🤖 AI Summary
Existing fuzz testing research lacks reliable ground-truth benchmarks for evaluating statistical maximum coverage estimators, as precise reachability labels are infeasible to obtain for real-world programs, hindering rigorous accuracy validation. To address this, we propose: (1) the first large-scale synthetic benchmark generation framework supporting complex control-flow structures and equipped with exact reachability labels; (2) a novel label-free reliability assessment protocol leveraging dynamic sampling-unit transformations and species richness modeling for statistical inference; and (3) a verifiable upper-bound estimation method integrating control-flow graph synthesis with dynamic sampling analysis. Experiments demonstrate consistent performance evaluation of existing estimators on both synthetic and real programs. Our work establishes the first reproducible, empirically verifiable statistical coverage evaluation benchmark—providing a rigorous foundation for future research in coverage estimation and fuzz testing evaluation.
📝 Abstract
Background: Fuzzers are often guided by coverage, making the estimation of maximum achievable coverage a key concern in fuzzing. However, achieving 100% coverage is infeasible for most real-world software systems, regardless of effort. While static reachability analysis can provide an upper bound, it is often highly inaccurate. Recently, statistical estimation methods based on species richness estimators from biostatistics have been proposed as a potential solution. Yet, the lack of reliable benchmarks with labeled ground truth has limited rigorous evaluation of their accuracy.
Objective: This work examines the reliability of reachability estimators from two axes: addressing the lack of labeled ground truth and evaluating their reliability on real-world programs.

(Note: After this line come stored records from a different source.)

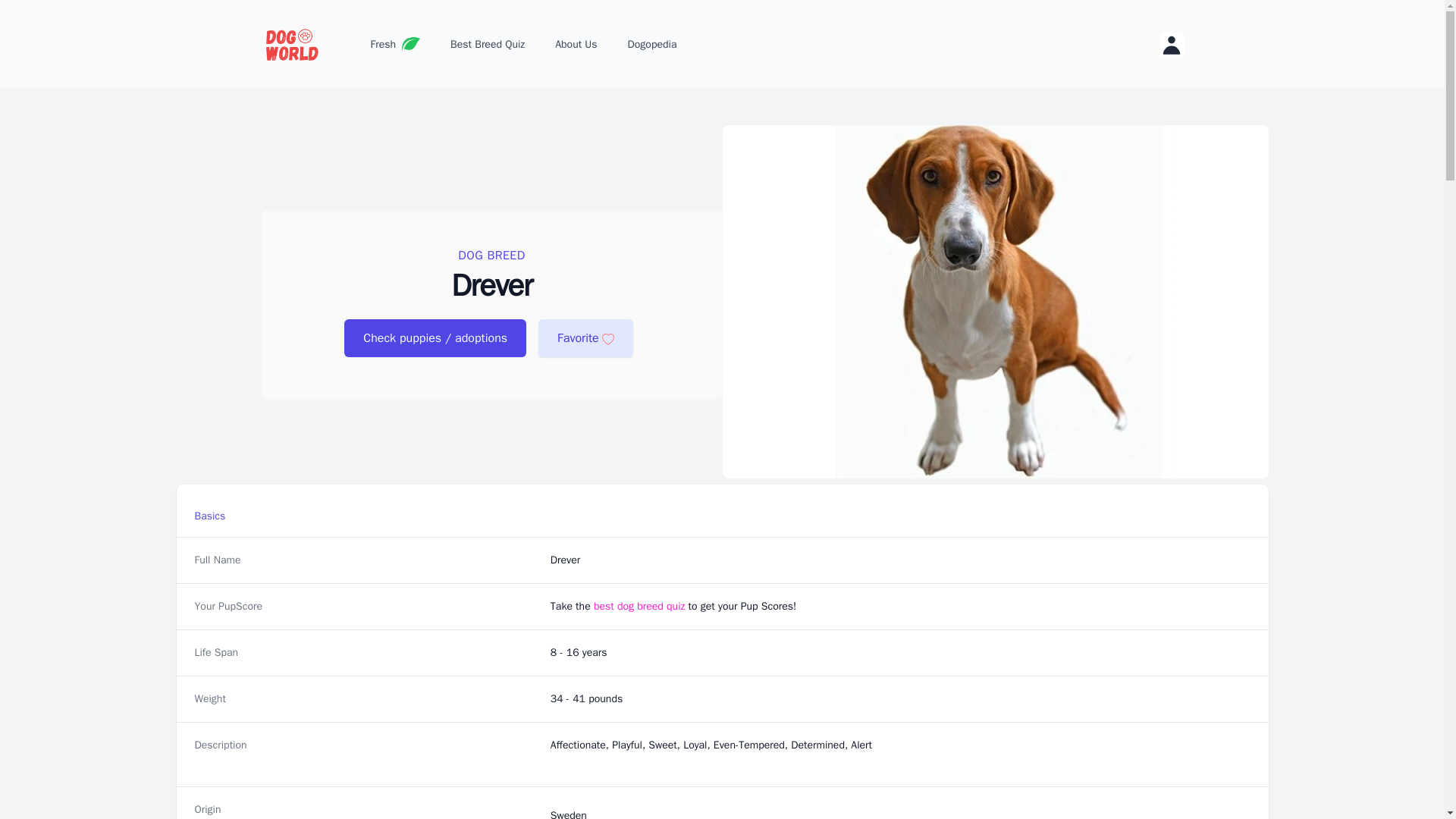
About Us (575, 44)
best dog breed quiz (639, 605)
Dogopedia (651, 44)
Favorite (585, 338)
Best Breed Quiz (487, 44)
Fresh (395, 44)
Given the description of an element on the screen output the (x, y) to click on. 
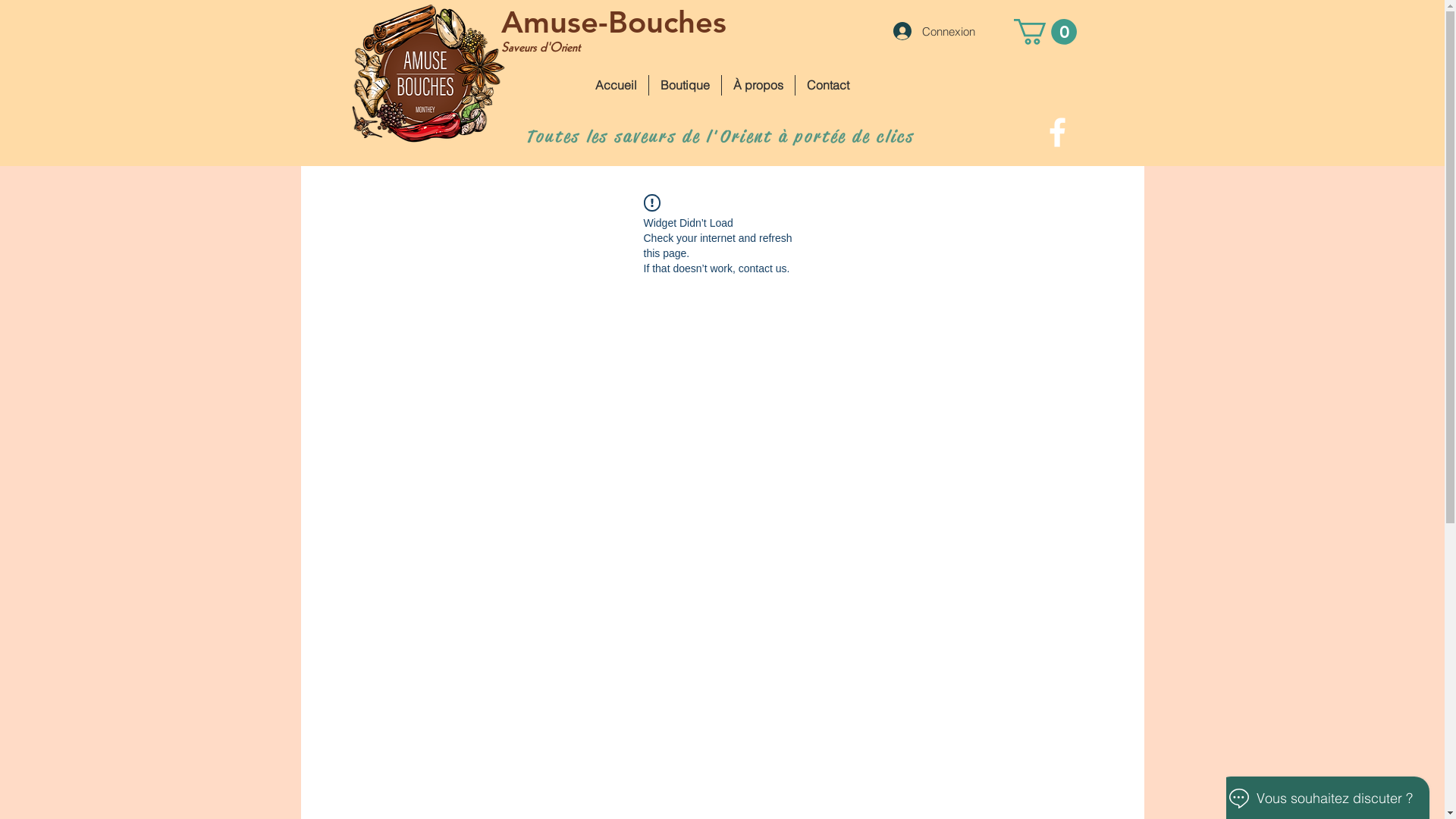
0 Element type: text (1044, 31)
Amuse-Bouches Element type: text (612, 21)
Saveurs d'Orient Element type: text (540, 47)
Accueil Element type: text (615, 85)
Contact Element type: text (827, 85)
Connexion Element type: text (933, 30)
Boutique Element type: text (685, 85)
Given the description of an element on the screen output the (x, y) to click on. 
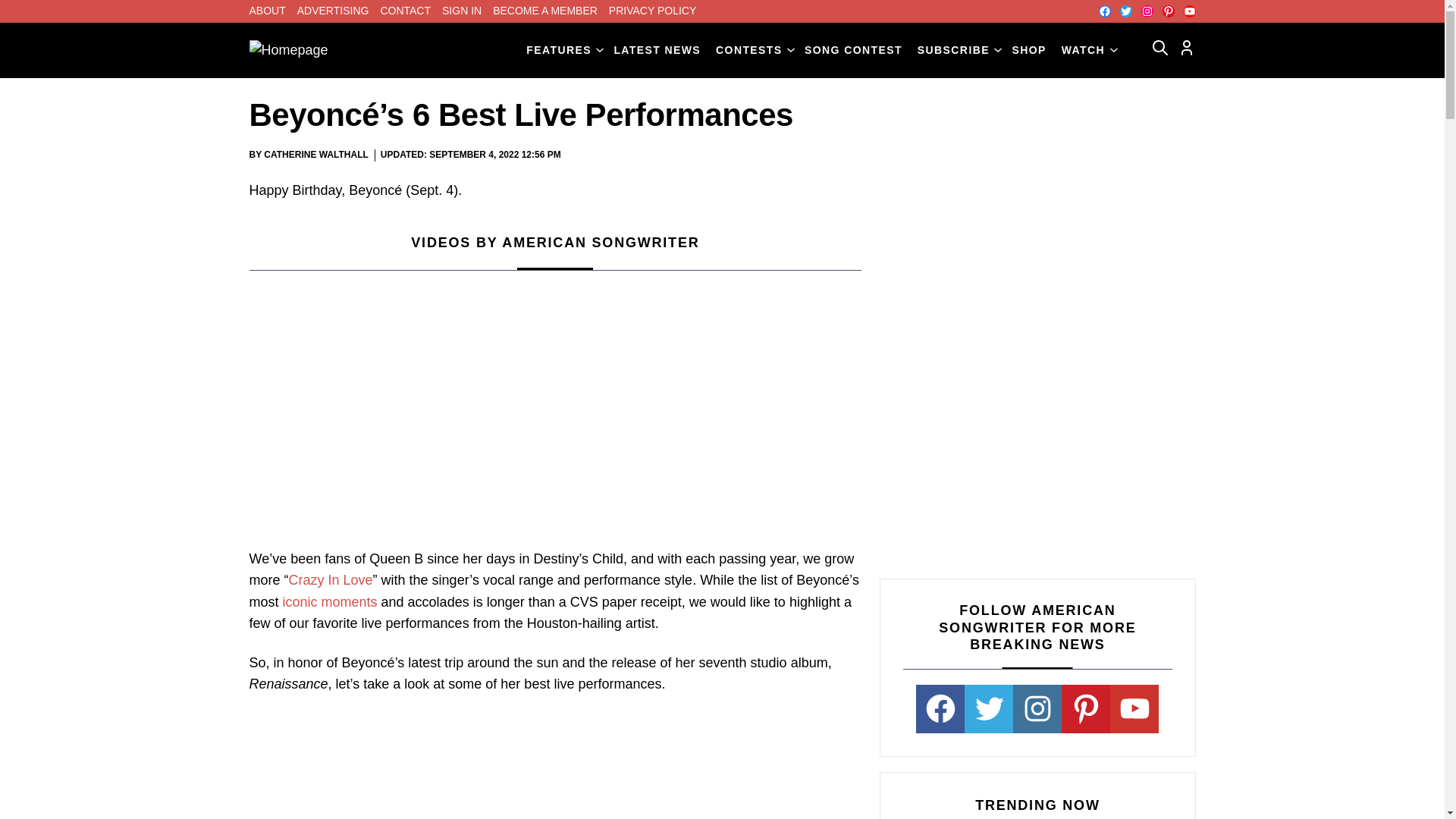
Pinterest (1167, 10)
YouTube (1188, 10)
ADVERTISING (333, 10)
PRIVACY POLICY (651, 10)
Instagram (1146, 10)
CONTACT (405, 10)
Twitter (1125, 10)
ABOUT (266, 10)
Posts by Catherine Walthall (315, 154)
September 4, 2022 12:56 pm (494, 155)
Given the description of an element on the screen output the (x, y) to click on. 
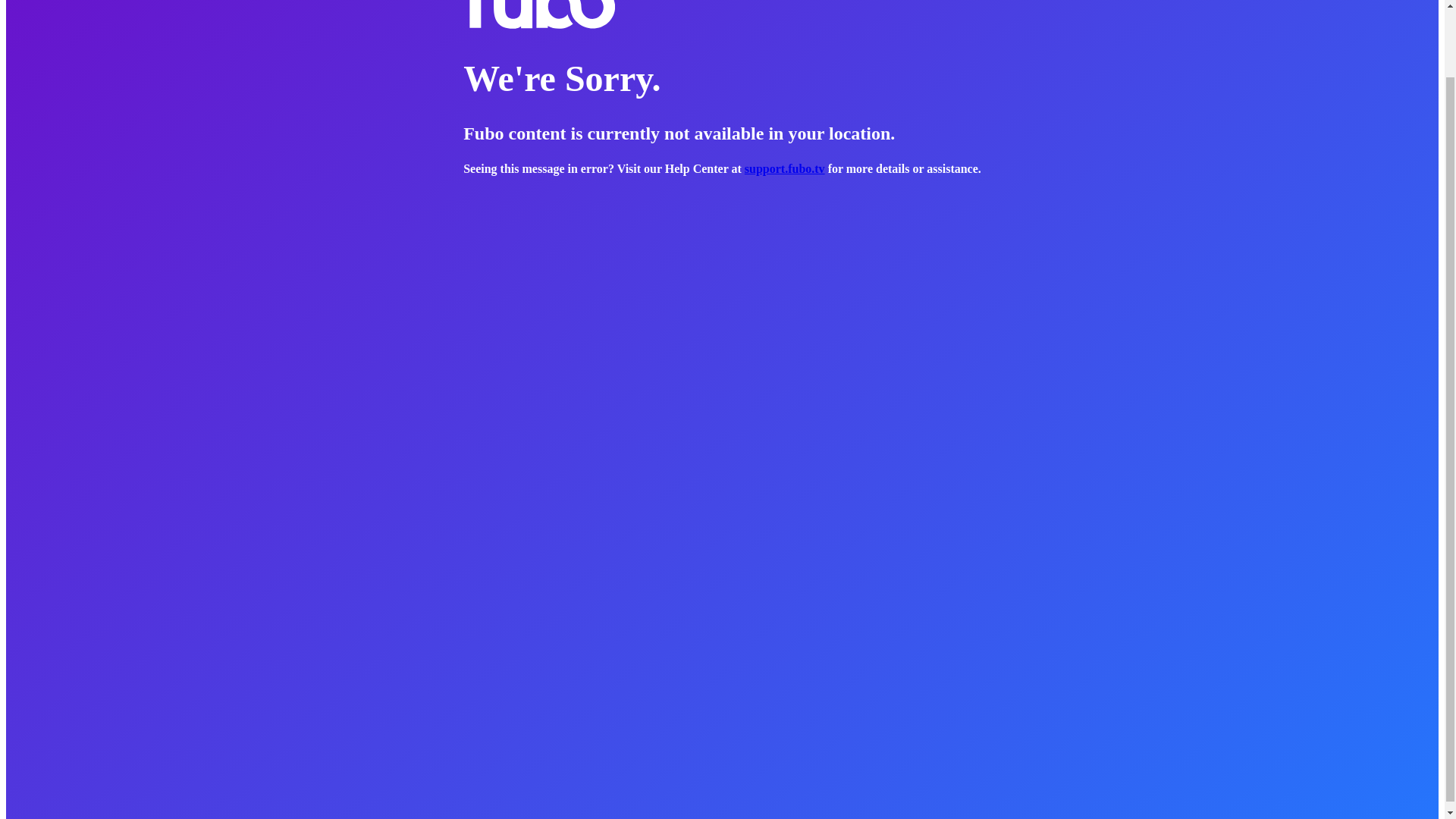
fubo logo (538, 15)
support.fubo.tv (784, 168)
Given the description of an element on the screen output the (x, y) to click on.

Methods: (1) To address the challenge of labeled ground truth, we propose an evaluation framework that synthetically generates large programs with complex control flows, ensuring well-defined reachability and providing ground truth for evaluation. (2) To address the criticism from use of synthetic benchmarks, we adapt a reliability check for reachability estimators on real-world benchmarks without labeled ground truth -- by varying the size of sampling units, which, in theory, should not affect the estimate.
Results: These two studies together will help answer the question of whether current reachability estimators are reliable, and defines a protocol to evaluate future improvements in reachability estimation.